• _SELECTED EXCERPT_
=====

Badminton to the bone

Andrew Mathieson
THERE’S no hint of a giggle in the Sapwell household at the mention of shuttlecocks.
Badminton, to both Stan and Betty Sapwell, is serious stuff.
For more than 50 years, the now-retired couple has been bigger than the sport in Geelong.
Odds are if you’ve ever picked up a badminton racquet there’s an odds-on chance you would have looked across the net at either of them.
Stan, however, glowingly talks up his wife’s greater contribution ahead of his own.
“Betty would’ve been involved in badminton longer than anyone else in Geelong,” he boasts.
“If you had anything to do with badminton, you would have heard Betty Sapwell’s name.”
So much so that a new tearoom – the Betty Sapwell Lounge – had been named in her honour at Corio Leisuretime Centre.
The recent announcement was just the lift Betty needed in her life.
“I opened it one week, which was a complete surprise to me, and the next week I was in hospital having a breast cancer operation,” Betty explains.
“They didn’t know I was having the cancer problems and I didn’t know that they nominated me for the centre.”
Her contribution to badminton was first recognised nationally two decades ago with an Order of Australia Medal.
Seventy-five-year-old Betty began playing in her late teens and she still does to this day, socially at Belmont Activity Centre.
“Then I met Stan and Stan got dragged along and he had to play, too, didn’t he?” Betty says.
“We actually played before we were married and that was in 1954.”

=====

• _RECORD EXCERPTS_

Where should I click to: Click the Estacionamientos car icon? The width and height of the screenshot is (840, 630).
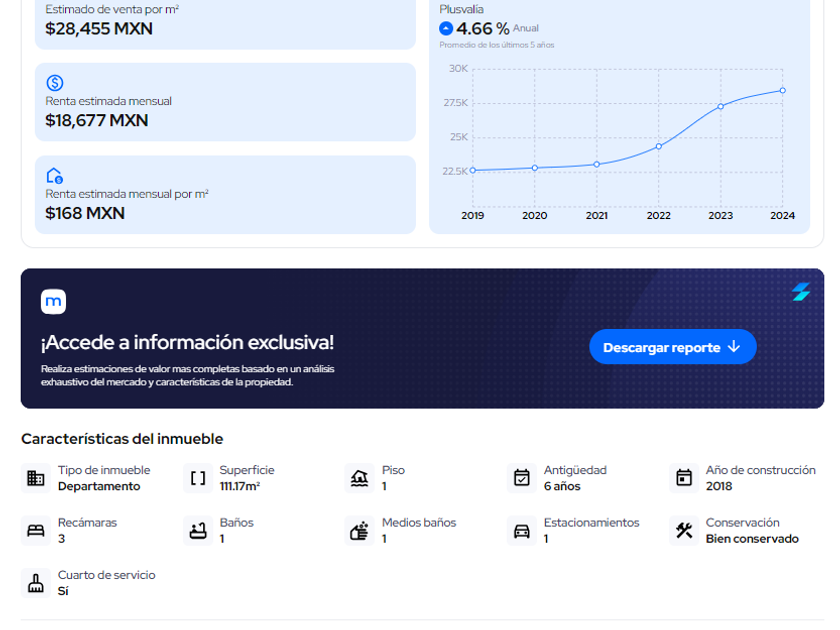pos(522,531)
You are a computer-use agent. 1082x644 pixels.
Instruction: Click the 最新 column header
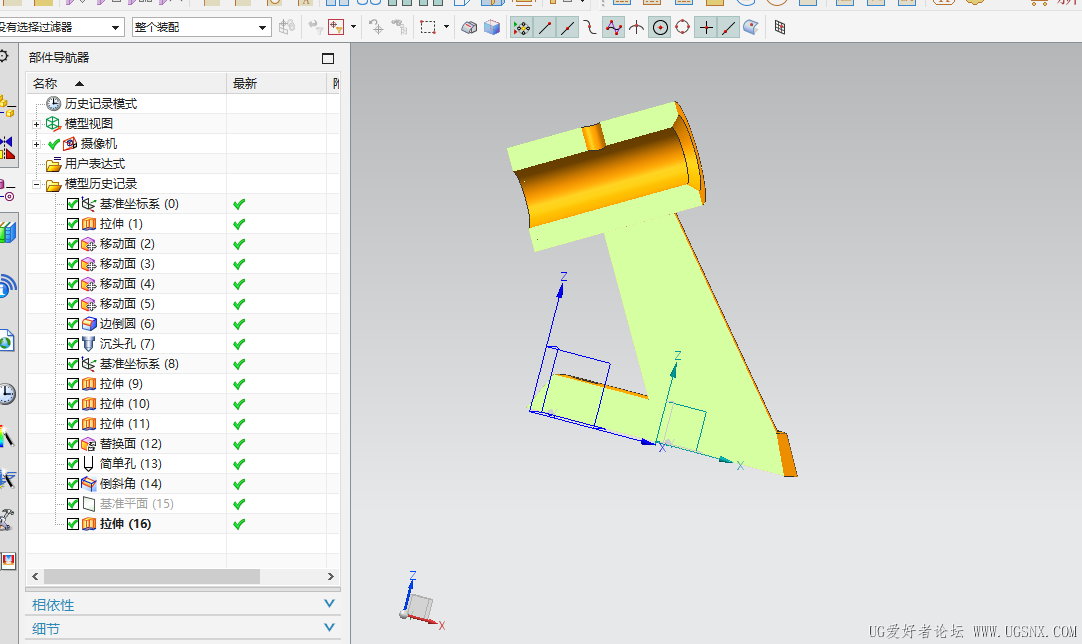click(276, 84)

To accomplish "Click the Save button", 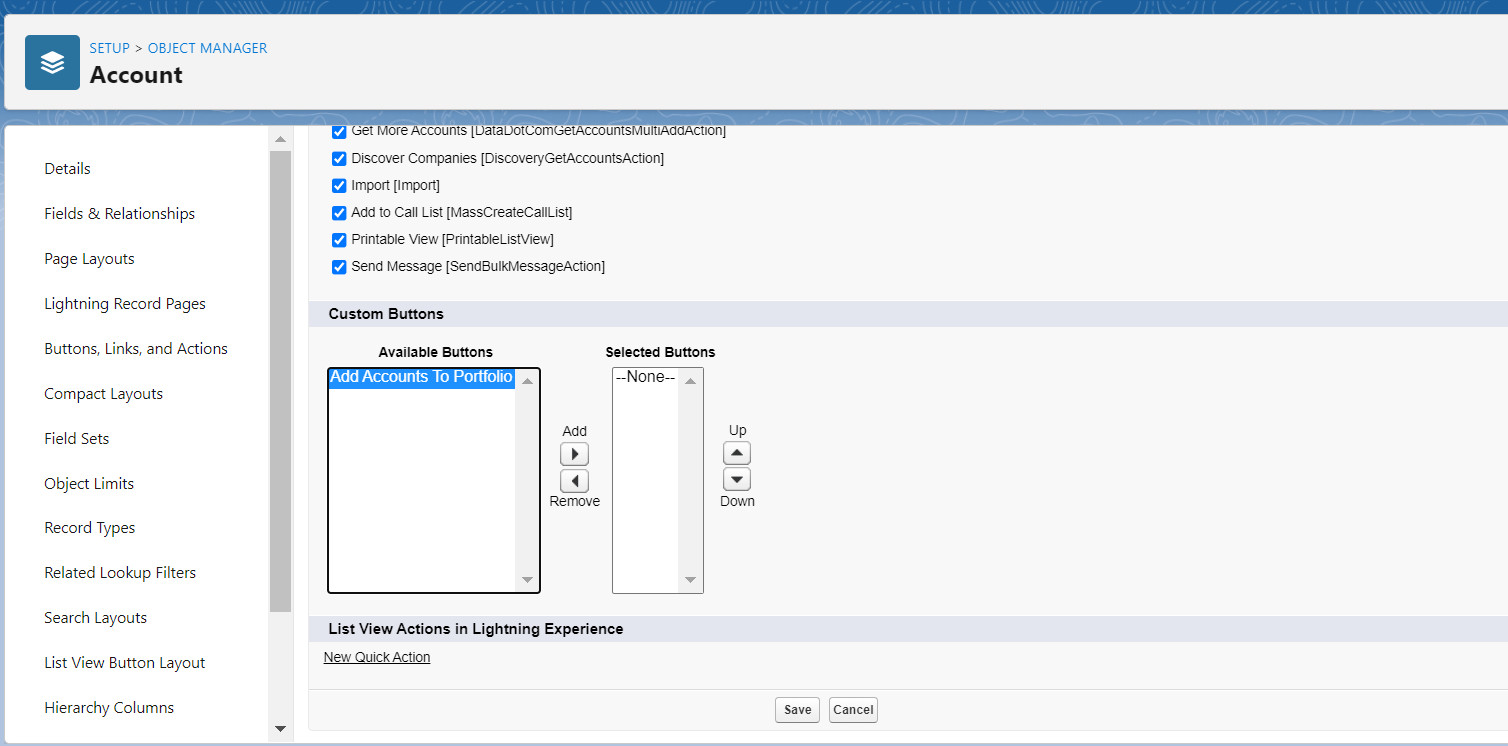I will pyautogui.click(x=797, y=709).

=====

• _TASK 1_
Retype the stretch of the badminton article from "Badminton to the" through "sport in Geelong.".
• _TASK 2_
Give the full name of every person named in the badminton article.

• _TASK ANSWER 1_
Badminton to the bone

Andrew Mathieson
THERE’S no hint of a giggle in the Sapwell household at the mention of shuttlecocks.
Badminton, to both Stan and Betty Sapwell, is serious stuff.
For more than 50 years, the now-retired couple has been bigger than the sport in Geelong.

• _TASK ANSWER 2_
Andrew Mathieson, Stan Sapwell, Betty Sapwell